‏ Psalms 24:1

Preparation for the Reception of the Lord Who Is About to Come

Psa 23:1-6 expressed a longing after the house of Jahve on Zion; Psa 24:1-10 celebrates Jahve’s entrance into Zion, and the true character of him who may enter with Him. It was composed when the Ark was brought from Kirjath Jearim to Mount Zion, where David had caused it to be set up in a tabernacle built expressly for it, 2Sa 6:17, cf. 2Sa 11:11, 1Ki 1:39; or else, which is rendered the more probable by the description of Jahve as a warrior, at a time when the Ark was brought back to Mount Zion, after having been taken to accompany the army to battle (vid., Ps 68). Psa 15:1-5 is very similar. But only Psa 24:1-6 is the counterpart of that Psalm; and there is nothing wanting to render the first part of Psa 24:1-10 complete in itself. Hence Ewald divides Psa 24:1-10 into two songs, belonging to different periods, although both old Davidic songs, viz., Psa 24:7-10, the song of victory sung at the removal of the Ark to Zion; and Psa 24:1-6, a purely didactic song pre-supposing this event which forms an era in their history. And it is relatively more natural to regard this Psalm rather than Psa 19:1-14, as two songs combined and made into one; but these two songs have an internal coherence; in Jahve’s coming to His temple is found that which occasioned them and that towards which They point; and consequently they form a whole consisting of two divisions. To the inscription לדוד מזמור the lxx adds τῆς μιᾷs σαββάτου
The London Papyrus fragments, in Tischendorf Monum. i. 247, read ΤΗ ΜΙΑ ΤΩΝ ΣΑΒΒΑΤΩΝ. In the Hexaplarian text, this addition to the inscription was wanting.
(= שׁל אחד בשׁבת, for the first day of the week), according to which this Psalm was a customary Sunday Psalm. This addition is confirmed by B . Tamı̂d extr ., Rosh ha - Shana 31 a, Sofrim xviii. (cf. supra p. 19). In the second of these passages cited from the Talmud, R. Akiba seeks to determine the reasons for this choice by reference to the history of the creation.

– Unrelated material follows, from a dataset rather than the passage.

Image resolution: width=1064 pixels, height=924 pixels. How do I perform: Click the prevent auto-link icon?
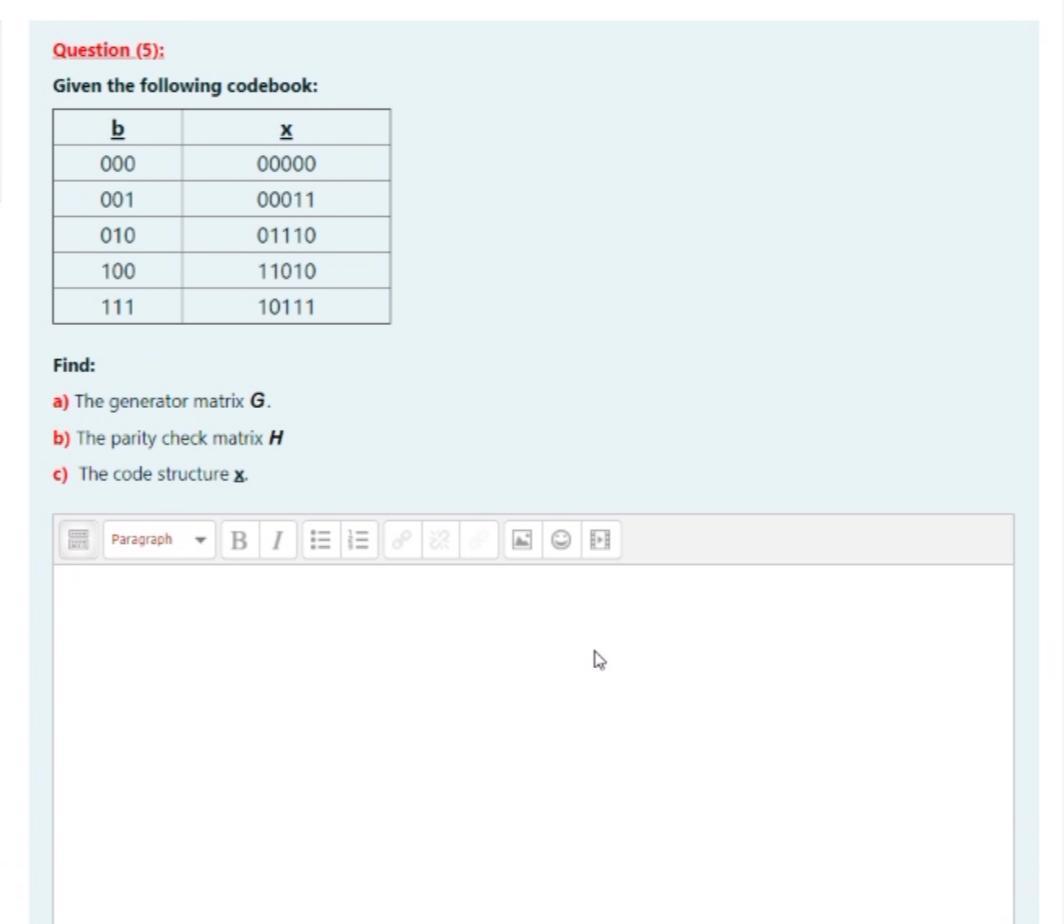click(477, 540)
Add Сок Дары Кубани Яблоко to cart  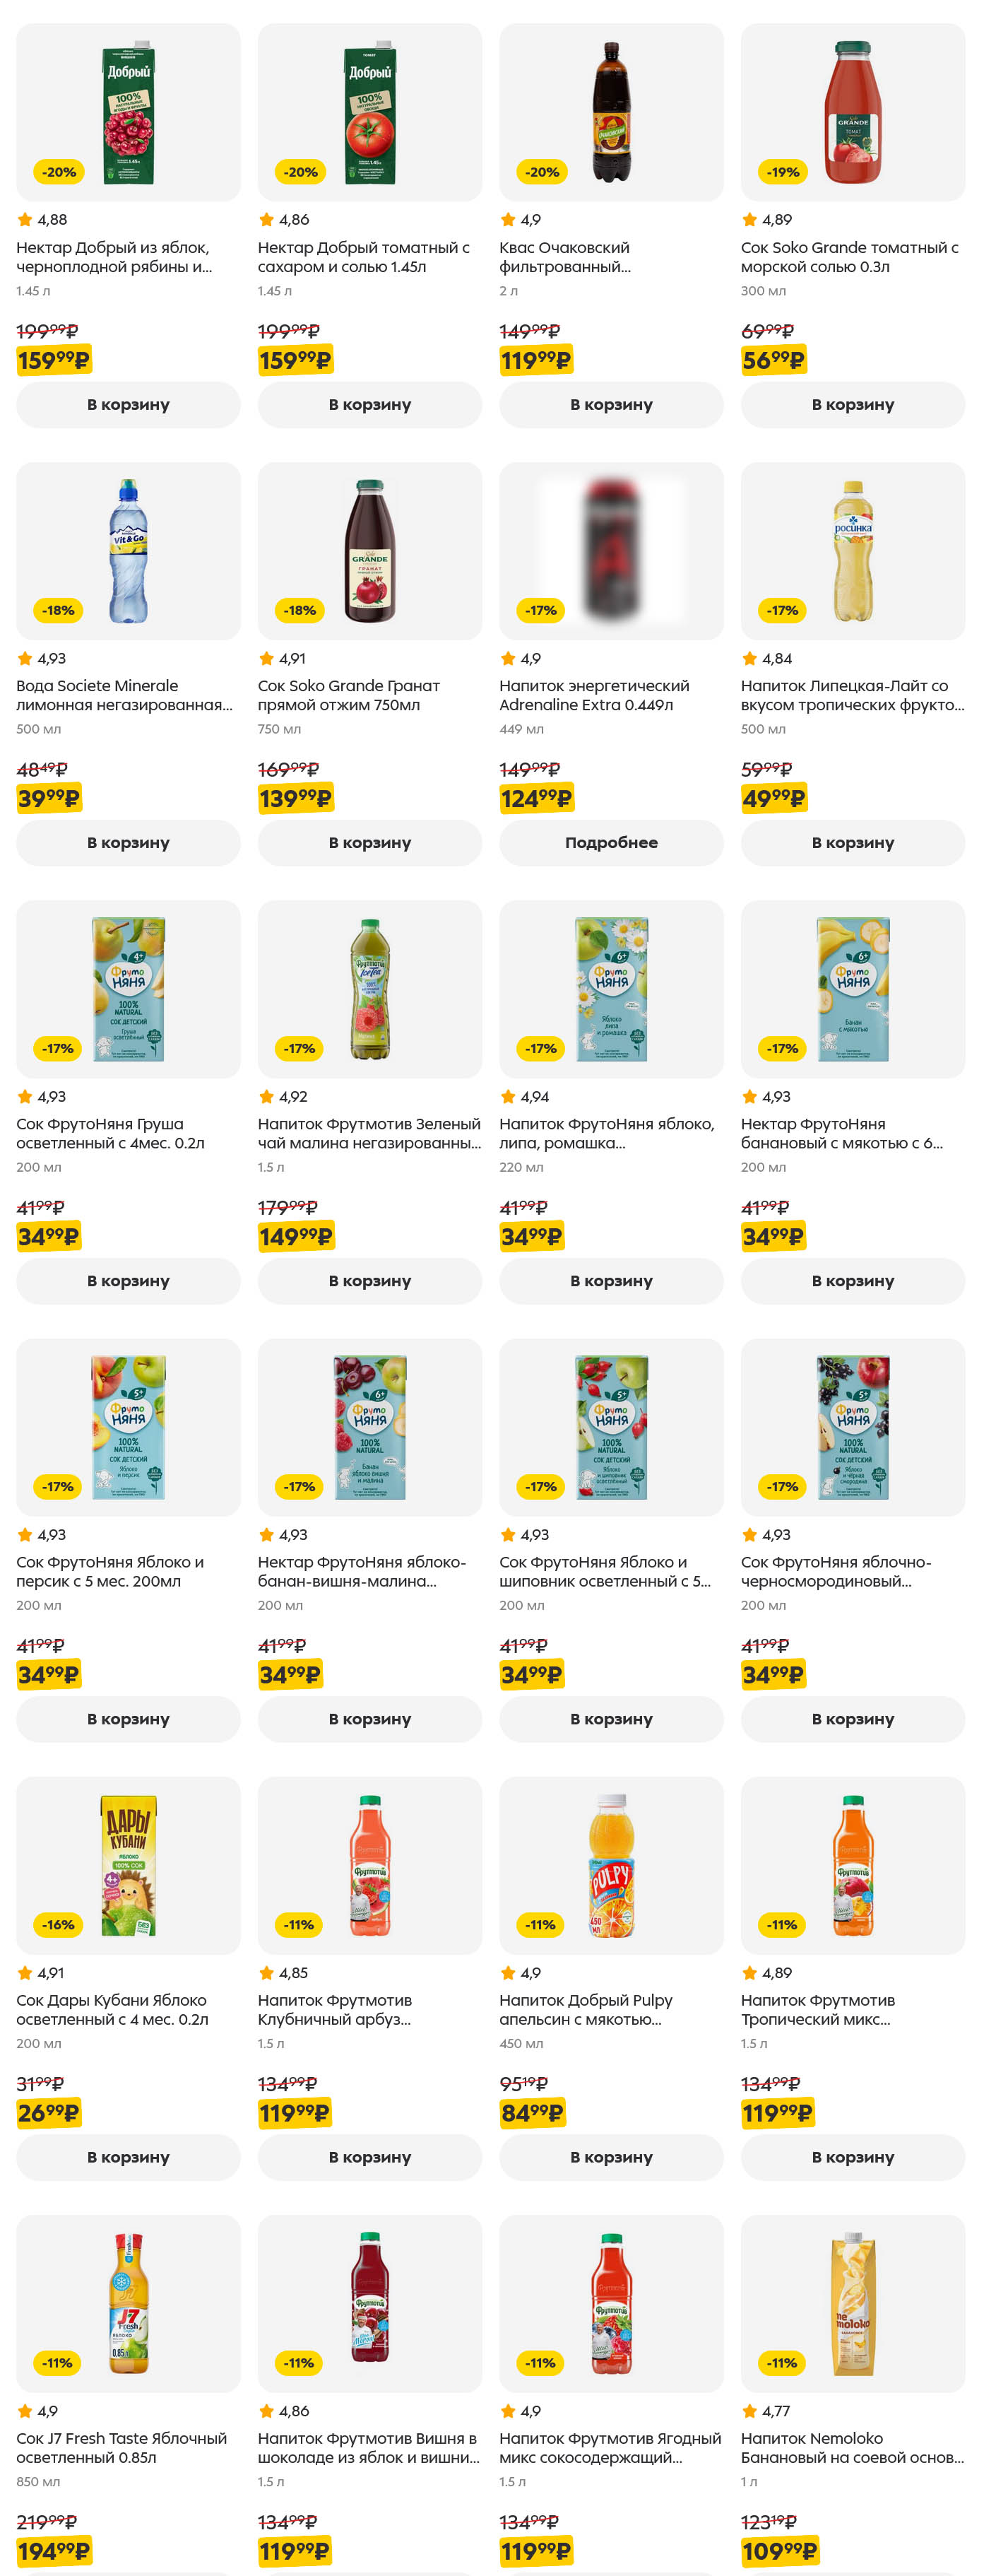(128, 2157)
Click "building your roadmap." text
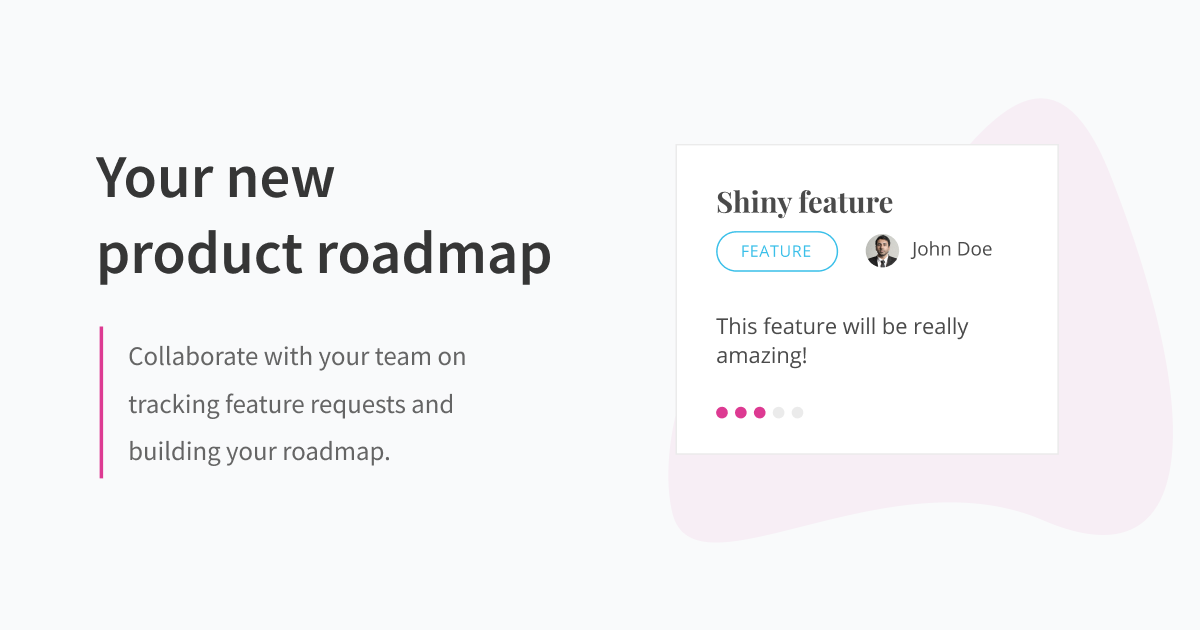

Incorporated in Israel’s hymn-book, this Psalm became, with a regard to its original occasion and purpose, an Old Testament Advent hymn in honour of the Lord who should come into His temple, Mal 3:1; and the cry: Lift up, ye gates, your heads, obtained a meaning essentially the same as that of the voice of the crier in Isa 40:3 : Prepare ye Jahve’s way, make smooth in the desert a road for our God! In the New Testament consciousness, the second appearing takes the place of the first, the coming of the Lord of Glory to His church, which is His spiritual temple; and in this Psalm we are called upon to prepare Him a worthy reception. The interpretation of the second half of the Psalm of the entry of the Conqueror of death into Hades-an interpretation which has been started by the Gospel of Nicodemus (vid., Tischendorf’s Evv. apocrypha p. 306f.) and still current in the Greek church, - and the patristic interpretation of it of the εἰς οὐρανοῦς ἀνάληψις τοῦ κυρίου, do as much violence to the rules of exegesis as to the parallelism of the facts of the Old and New Testaments.